‘Yes, chef.’ Orlando food bank offers path to culinary career

‘Yes, chef.’ Orlando food bank offers path to culinary career

Jeremy Cooper lost his custodial job at a Sanford commercial bakery because of illness, then spent three years looking for decent-paying work to support his wife and their five children.

But he had limited skills and limited luck.

“I was applying for any job that would allow me to have some income,” Cooper said.

At a job fair in Orlando, he learned about Second Harvest Food Bank’s Culinary Training Program.

“I could see he wanted the next thing, but didn’t necessarily know how to get there,” said Keonna Yearwood, manager of the nonprofit’s culinary program, which trains about 35 people a year to work in professional kitchens.

Cooper said the program wasn’t easy, but he got through it, graduated and now works as a line cook at a sports bar at Hilton Orlando on International Drive, which touts its “all-American eats” menu that includes burgers, fried chicken and macaroni and cheese.

“It feels so good that you can work with these different types of people every single day just for one goal, to get the service done and make sure people are happy,” Cooper said. “And then you get to go home and come back and do it all again the next day.”

Second Harvest has been offering the 16-week course four times a year since 2013 and will graduate its 500th student this month.

Students who sign up for the free program typically are either unemployed or stuck in low-wage jobs.

“We got some of them that are foster kids.

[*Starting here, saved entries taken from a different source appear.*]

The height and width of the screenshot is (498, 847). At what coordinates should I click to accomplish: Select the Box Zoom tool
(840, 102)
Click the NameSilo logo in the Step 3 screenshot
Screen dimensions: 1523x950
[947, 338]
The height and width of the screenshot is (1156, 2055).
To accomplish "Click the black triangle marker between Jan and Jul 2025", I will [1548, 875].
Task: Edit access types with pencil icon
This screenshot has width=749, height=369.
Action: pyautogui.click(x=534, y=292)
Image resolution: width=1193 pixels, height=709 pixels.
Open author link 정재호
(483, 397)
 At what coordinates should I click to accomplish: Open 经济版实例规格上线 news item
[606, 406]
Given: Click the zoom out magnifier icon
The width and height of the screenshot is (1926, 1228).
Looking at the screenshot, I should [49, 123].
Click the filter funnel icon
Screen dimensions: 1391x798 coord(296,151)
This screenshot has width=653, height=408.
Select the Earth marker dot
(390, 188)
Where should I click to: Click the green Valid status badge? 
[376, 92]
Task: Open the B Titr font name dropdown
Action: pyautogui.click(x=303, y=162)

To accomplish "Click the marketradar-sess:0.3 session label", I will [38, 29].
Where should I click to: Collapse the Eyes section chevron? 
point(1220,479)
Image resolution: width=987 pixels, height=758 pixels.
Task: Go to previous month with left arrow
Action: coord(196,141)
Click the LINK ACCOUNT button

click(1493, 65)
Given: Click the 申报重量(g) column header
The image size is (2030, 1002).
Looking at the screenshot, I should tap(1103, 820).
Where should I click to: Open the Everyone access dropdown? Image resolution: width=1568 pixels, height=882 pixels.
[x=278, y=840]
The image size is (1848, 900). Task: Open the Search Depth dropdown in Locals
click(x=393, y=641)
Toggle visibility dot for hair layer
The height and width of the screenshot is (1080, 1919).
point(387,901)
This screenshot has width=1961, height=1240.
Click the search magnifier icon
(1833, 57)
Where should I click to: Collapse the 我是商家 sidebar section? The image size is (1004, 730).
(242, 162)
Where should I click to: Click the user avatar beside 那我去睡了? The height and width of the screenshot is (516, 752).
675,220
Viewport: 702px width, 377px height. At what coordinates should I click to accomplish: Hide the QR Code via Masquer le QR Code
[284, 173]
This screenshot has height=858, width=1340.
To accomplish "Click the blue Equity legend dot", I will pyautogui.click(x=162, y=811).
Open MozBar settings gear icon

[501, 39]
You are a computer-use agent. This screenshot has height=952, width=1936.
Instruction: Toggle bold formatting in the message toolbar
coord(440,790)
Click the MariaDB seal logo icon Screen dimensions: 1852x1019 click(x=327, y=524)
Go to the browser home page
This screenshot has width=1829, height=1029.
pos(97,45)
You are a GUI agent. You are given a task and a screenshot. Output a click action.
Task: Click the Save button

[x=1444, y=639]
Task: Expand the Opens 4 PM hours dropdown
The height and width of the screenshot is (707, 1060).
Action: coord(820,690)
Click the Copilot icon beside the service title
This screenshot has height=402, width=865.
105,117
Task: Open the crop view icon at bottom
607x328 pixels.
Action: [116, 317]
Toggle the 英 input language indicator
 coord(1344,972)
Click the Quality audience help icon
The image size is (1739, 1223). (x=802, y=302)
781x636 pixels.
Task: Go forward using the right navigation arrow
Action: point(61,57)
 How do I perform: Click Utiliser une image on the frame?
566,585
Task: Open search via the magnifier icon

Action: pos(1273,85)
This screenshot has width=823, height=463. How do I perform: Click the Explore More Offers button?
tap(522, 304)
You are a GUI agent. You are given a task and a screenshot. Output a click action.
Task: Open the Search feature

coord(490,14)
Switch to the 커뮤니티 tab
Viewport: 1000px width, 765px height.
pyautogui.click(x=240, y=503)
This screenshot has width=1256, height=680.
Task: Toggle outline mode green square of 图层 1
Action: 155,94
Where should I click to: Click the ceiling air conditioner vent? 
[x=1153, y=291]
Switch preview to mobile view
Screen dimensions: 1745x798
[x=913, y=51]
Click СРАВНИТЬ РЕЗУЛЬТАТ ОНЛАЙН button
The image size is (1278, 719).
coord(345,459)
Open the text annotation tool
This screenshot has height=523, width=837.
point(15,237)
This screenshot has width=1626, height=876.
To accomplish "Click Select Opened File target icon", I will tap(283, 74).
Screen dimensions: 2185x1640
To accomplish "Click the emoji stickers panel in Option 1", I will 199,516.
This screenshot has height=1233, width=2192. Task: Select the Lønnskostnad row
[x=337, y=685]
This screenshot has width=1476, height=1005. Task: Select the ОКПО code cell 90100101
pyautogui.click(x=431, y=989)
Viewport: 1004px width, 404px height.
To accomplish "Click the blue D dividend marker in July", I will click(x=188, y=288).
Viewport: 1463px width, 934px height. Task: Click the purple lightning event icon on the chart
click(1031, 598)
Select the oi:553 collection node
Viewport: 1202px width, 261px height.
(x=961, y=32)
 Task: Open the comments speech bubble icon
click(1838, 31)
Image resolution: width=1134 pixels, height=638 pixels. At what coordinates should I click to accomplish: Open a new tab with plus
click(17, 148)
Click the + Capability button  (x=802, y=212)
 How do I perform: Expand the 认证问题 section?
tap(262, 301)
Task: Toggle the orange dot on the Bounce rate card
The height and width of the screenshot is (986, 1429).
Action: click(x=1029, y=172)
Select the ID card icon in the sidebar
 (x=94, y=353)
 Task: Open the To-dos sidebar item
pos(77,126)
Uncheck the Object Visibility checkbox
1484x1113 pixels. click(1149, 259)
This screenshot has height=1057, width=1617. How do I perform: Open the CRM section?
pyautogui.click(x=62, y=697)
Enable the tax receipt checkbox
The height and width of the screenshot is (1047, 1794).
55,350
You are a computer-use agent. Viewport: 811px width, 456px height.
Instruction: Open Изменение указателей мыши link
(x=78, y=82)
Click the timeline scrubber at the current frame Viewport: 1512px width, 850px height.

We got some of them that just finished school and don’t know what to do. We got some of them that have a family and live in homeless shelters,” said Israel Santiago, lead chef instructor for the program.

The nonprofit hopes the training will set their graduates on a more successful career path. In addition to kitchen skills, students learn how to make a budget, write a resume and take part in mock job interviews. The average starting salary for a graduate is $35,000.

Jeremy Cooper, left, a graduate of the Second Harvest Foodbank Culinary Training Program, with Hilton of Orlando Executive Chef David Scales in the dining room of FastBreak at the Hilton of Orlando on Wednesday, October 30, 2024. (Rich Pope, Orlando Sentinel)
Jeremy Cooper, left, a graduate of the Second Harvest Foodbank Culinary Training Program, with Hilton of Orlando Executive Chef David Scales in the dining room of FastBreak at the Hilton of Orlando on Wednesday, October 30, 2024. (Rich Pope, Orlando Sentinel)

In 2019, Cooper lost his job when his lymph nodes became chronically inflamed. He went from weighing about 250 pounds down to 147 and was no longer able to work. A series of temporary jobs followed.

Cooper was intrigued by the Second Harvest program — but not immediately convinced it was for him.

“I was kind of skeptical because you don’t get paid and you got to show up every day,” Cooper said.

But he decided to trust Yearwood.

“I told Jeremy, ‘Our job here is to push you as far as you think you can go, and then push you a little bit further’,” Yearwood said.

In addition to offering a path towards financial success, the program aims to teach coping skills and instill confidence in its graduates, Yearwood said.

“We teach them all of that but, at the same time, we put the pressure of the kitchen upon them,” Santiago added.

The training kitchen, located inside the same Orlando building that houses Second Harvest’s foodbank, is designed to mimic a professional kitchen, and it can be a tough environment.

“I learned that being a cook was kind of like being in the military. It’s ‘Yes, chef. No, chef’. Whatever the chef asks you to do, you do it, no questions asked,” Cooper said.

Just a few days into the program, Cooper became so overwhelmed he stepped out of the room. Santiago went after him.

“I told him, ‘Be careful now, because now you’re in a critical moment. Go to the bathroom, breathe, talk to somebody, cry. Do what you got to do. But make sure you come back’,” Santiago said.

Eventually, Cooper found his stride.

“A light just came on, like this is what I’m supposed to do,” Cooper said.

Cooper graduated from the program in May of 2023, on the same day his oldest son graduated high school.

David Scalise, Hilton’s executive chef, said he has been so impressed with Cooper’s work ethic he put him on a management track.

“Jeremy is that special person that has a hunger for knowledge,” Scalise said.

Cooper started last year in the banquet kitchen, where all the food was cooked ahead of time. Since his promotion to the sports bar, he’s had to hold his own with more experienced cooks on the line, where everything is made to order, and, he said, the pressure is much greater.

Cooper’s wife is eight months pregnant with the couple’s sixth child, and Cooper is feeling positive about his family’s future.

He also loves his job.

“I get to cook this and experiment with this and do this right here and feed people. And people give me compliments back on how my food tastes,” Cooper said.